Speak Now by Kenji Yoshino (reviewed earlier this year) also covers the Prop. 8 case, but from the perspective of a married gay lawyer who was not professionally involved in the case but would be impacted by the result.

I found it interesting that both the Yoshino book and this one take their titles from ages old references to marriage and being married. The other title is a play on the part of the marriage ceremony where the officiant addresses the audience regarding whether anyone can show just cause to stop the impending marriage with the phrase “speak now or forever hold your peace”.

Then Comes Marriage is part of a childhood taunting rhyme, “First comes love, then comes marriage, then comes someone with a baby carriage.” Because after the recent rulings that someone could be a man and woman, two women, or two men. Love is love and marriage is finally marriage.

But this book, as written by the lawyer who argued the Windsor case, starts at the very beginning. And in this beginning are Edie Windsor and Thea Spyer, two women who pledged their love to each other in 1967, at a time before the Stonewall Riots when they secretly hoped but never expected that the marriage that Thea proposed to Edie could ever be celebrated in the U.S. Although they were not able to marry in the U.S., Edie and a terminally ill Thea flew to Toronto in 2007 to get married.

The U.S. recognizes marriages conducted in Canada, but DOMA prevented the U.S. from recognizing Edie’s marriage to Thea. So when Thea died in 2009, the Federal government and New York State presented her with a whopping $600,000 bill for inheritance taxes. Taxes that Edie would not have had to pay if Thea had been Theo or Edie had been Eddie. But not, at that time, both.

Edie chose to fight. This was her case. But she won for everyone.

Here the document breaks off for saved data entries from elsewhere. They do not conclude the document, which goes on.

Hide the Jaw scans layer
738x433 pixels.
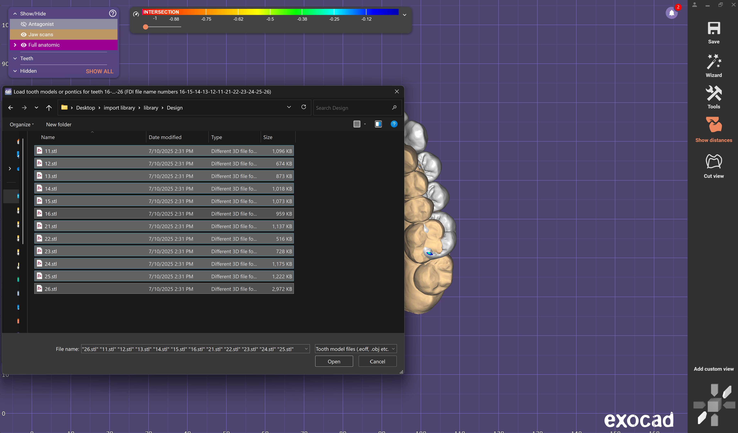(x=23, y=35)
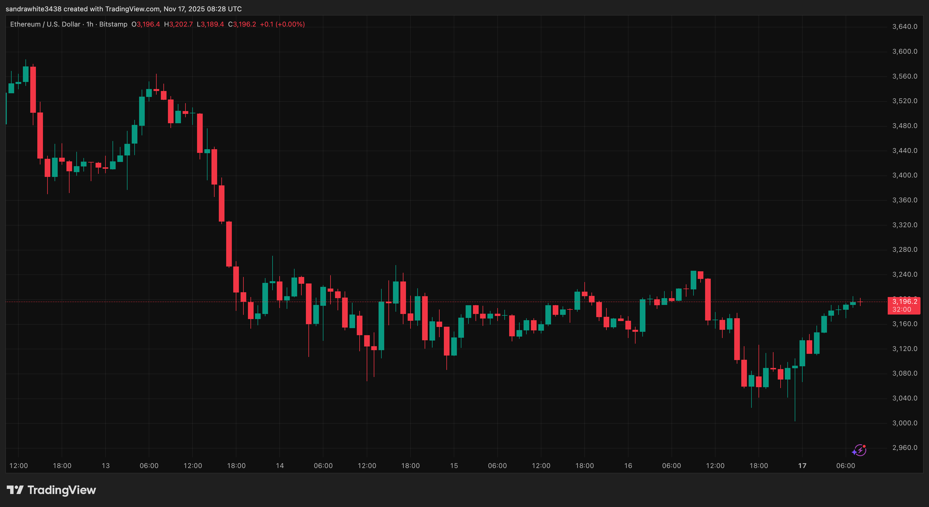The image size is (929, 507).
Task: Expand options on the high value H3,202.7
Action: tap(179, 24)
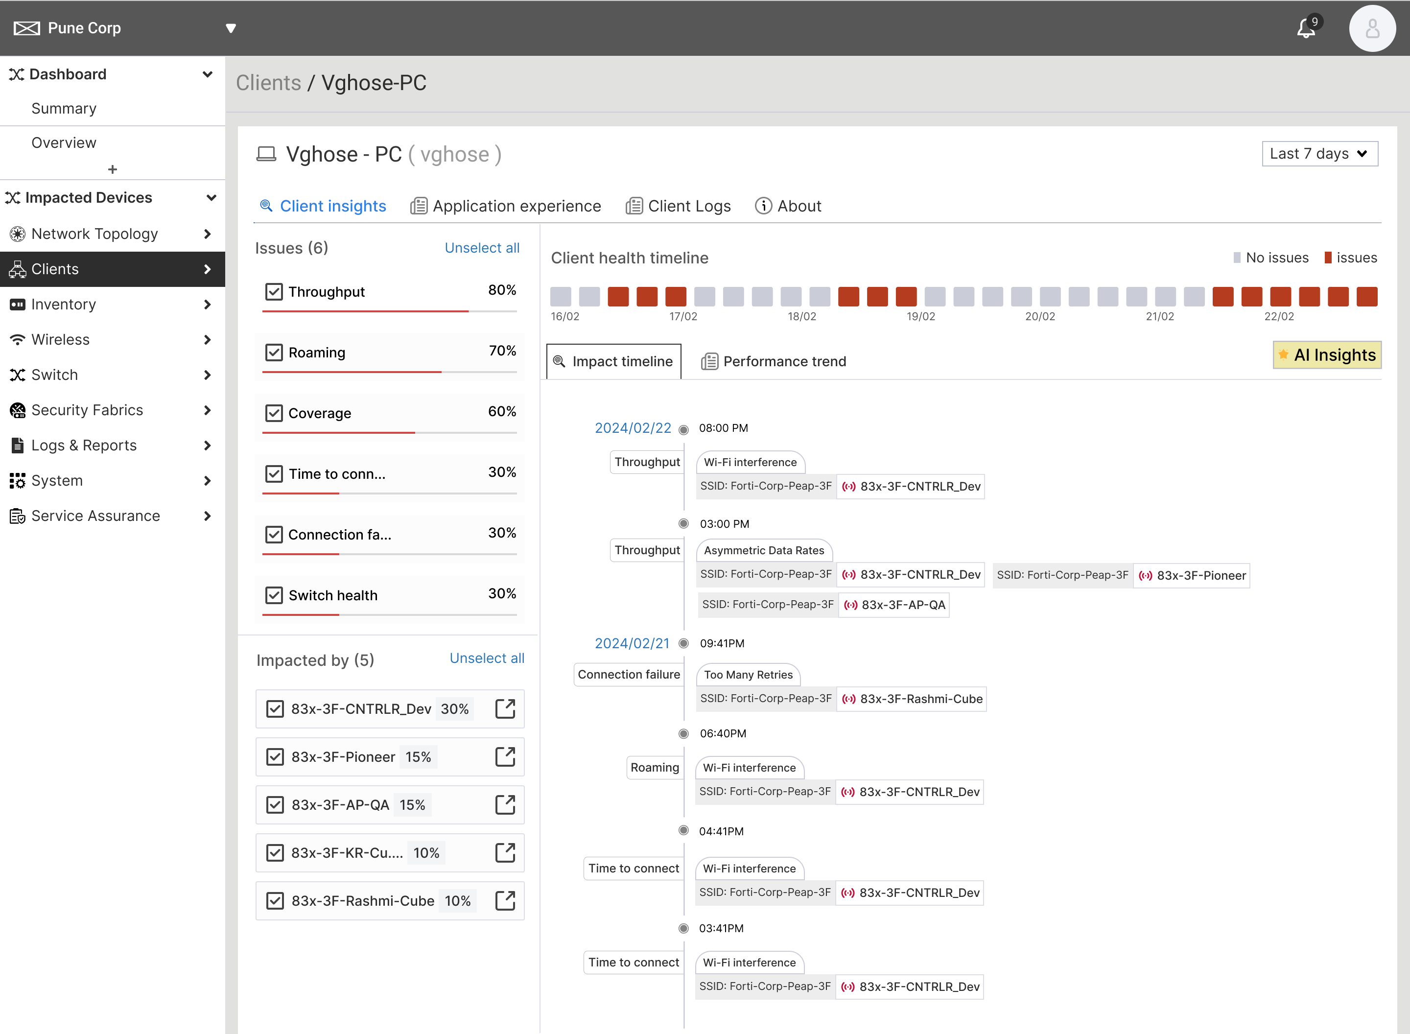Click the plus icon under Overview
This screenshot has height=1034, width=1410.
coord(113,170)
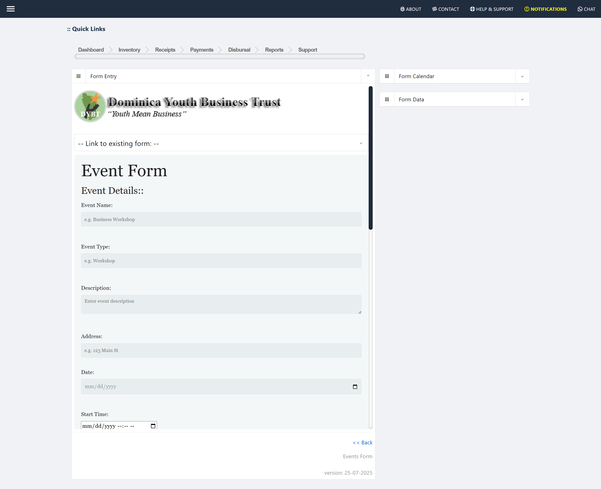
Task: Click the Form Entry panel grid icon
Action: click(x=79, y=76)
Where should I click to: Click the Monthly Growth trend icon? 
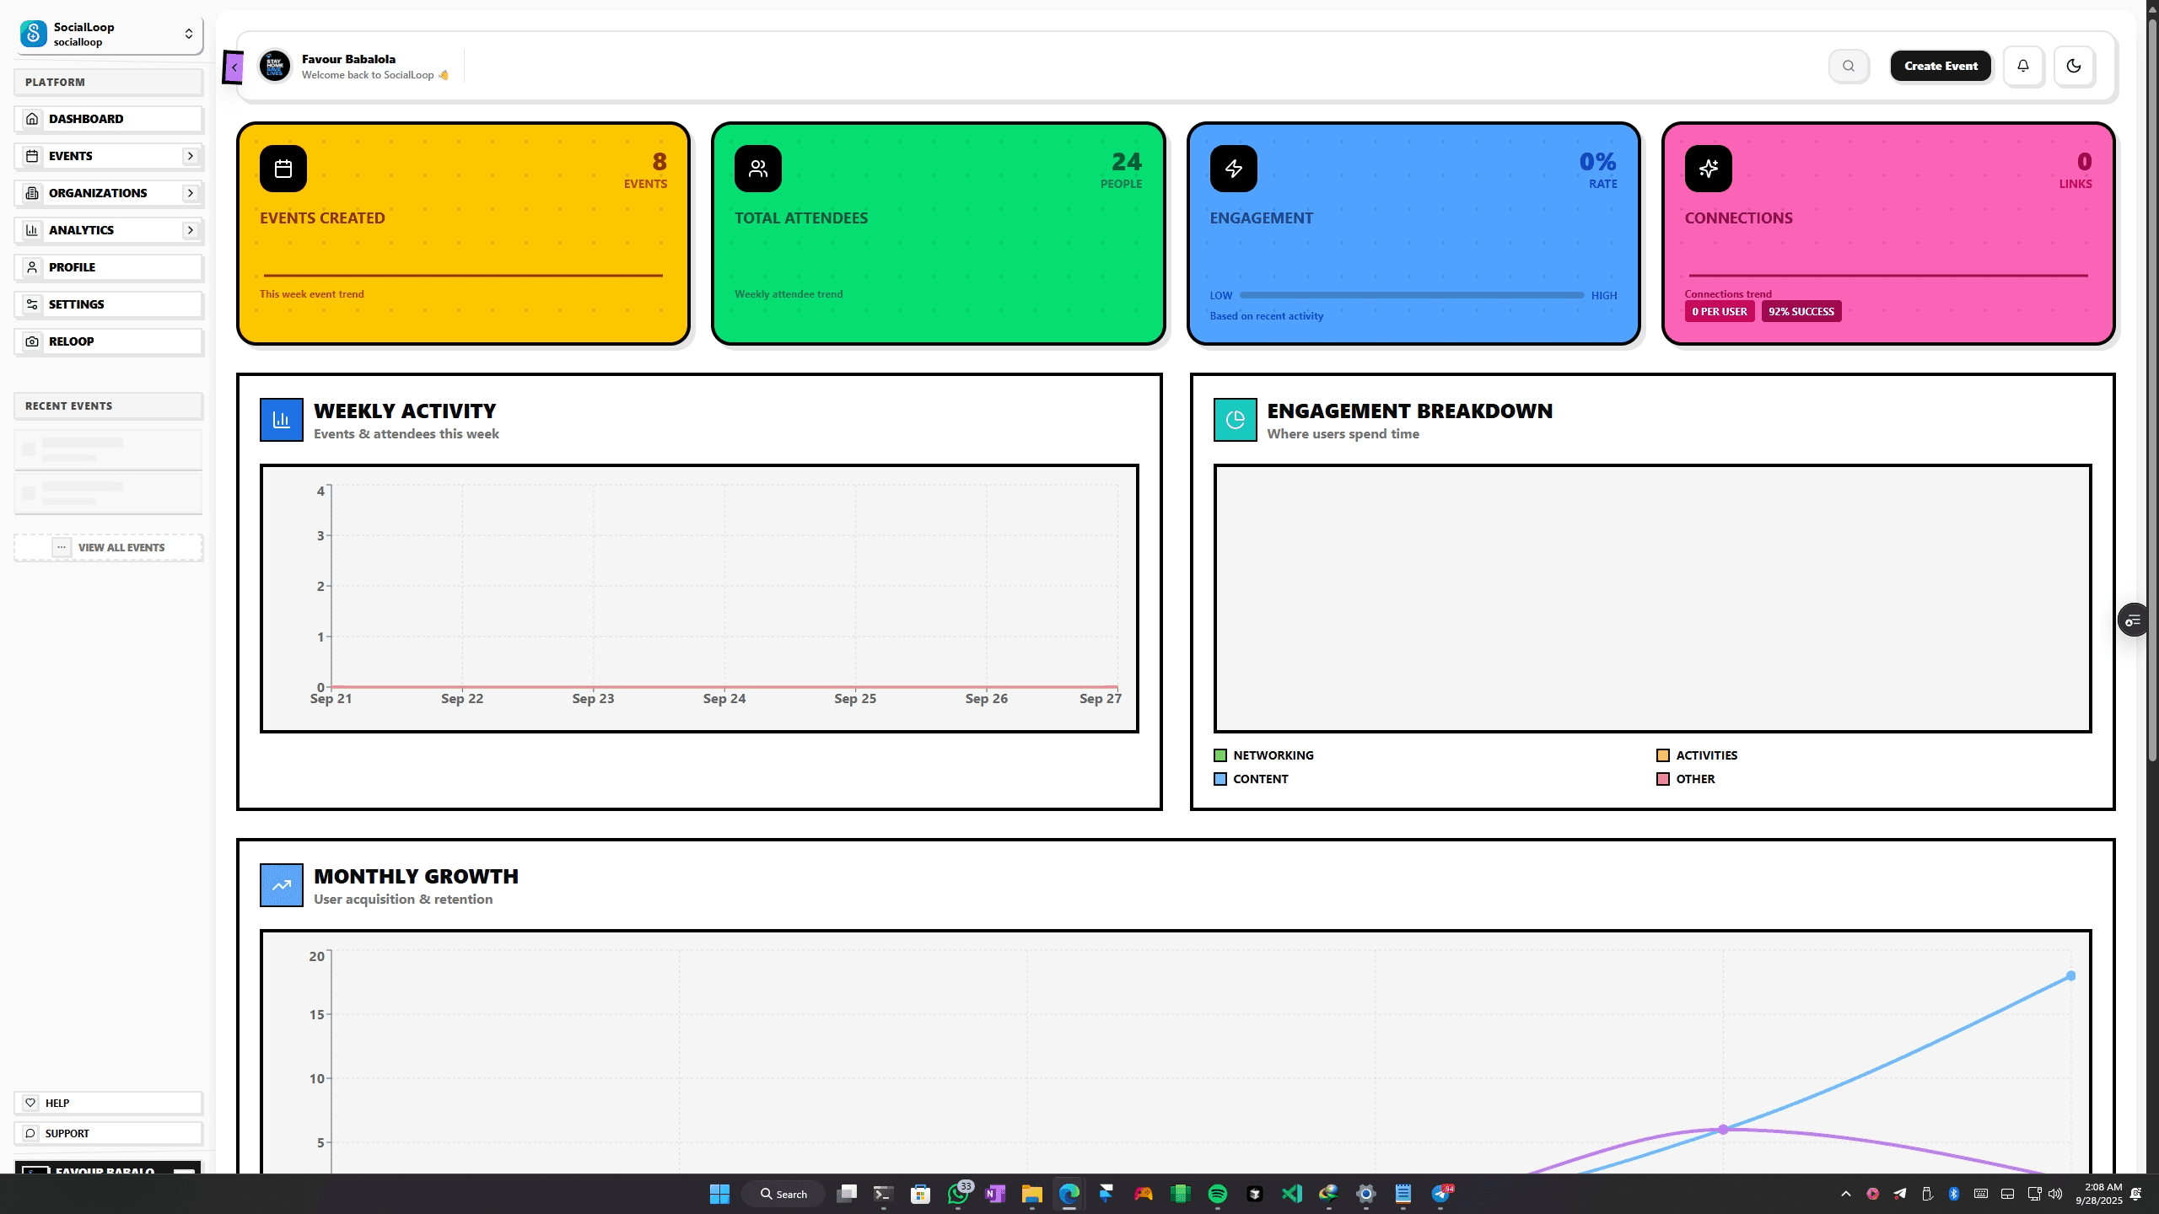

Reality Rating A-: It’s pretty clear to anyone who has read my reviews of Speak Now and Forcing the Spring that I am for marriage equality. So I was predisposed to like this book from the outset.

As a narrative of the case, it reads differently from Forcing the Spring. That was a legal thriller to rival anything by Grisham. It’s also different because the stars in the Prop 8 case were the two lawyers who argued the case.

In Then Comes Marriage, Edie Windsor is the center of the story. Unlike a lot of civil rights legislation, no one went shopping for a perfect set of plaintiffs to represent the spectrum of the case. Edie had a very specific grievance, and she wanted things to be set right. While the money was important, the real issue was that the government said her marriage did not exist, that her 40+ years of living with, loving, and supporting Thea did not count, that they were legally strangers to each other.

When the story of Edie’s life with Thea is portrayed, it is crystal clear to the reader just how wrong that was. Also the legal case was very clear and relatively simple. The marriage was legally conducted in Canada. The U.S. recognizes Canadian marriages as valid. What was the rational basis for treating Edie and Thea’s marriage differently? And the court came to the conclusion that there wasn’t one.

While the story of Edie’s life felt relevant, the book begins with a section on the lawyer’s life, and how and why she ended up arguing this case. While it seemed fitting that the author’s motives, thoughts and feelings were interjected into the story of the progress of the case at frequent intervals, I wasn’t sure that she was the place to start. The back-to-back biographical sections made the beginning of the book drag just a bit.

But once the case starts proceeding through the courts, the narrative tension mounts at a gripping pace. Even though we know how the story ends, the process of getting there still had me opening the book in unlikely places, just to see how things were going. I felt like the protagonists did while waiting to read the rulings, peeking at any interval just to get in a few more words.

The author’s description of the aftermath of the case reads like a victory lap. And so it should. Edie Windsor, and the author, made the universe change.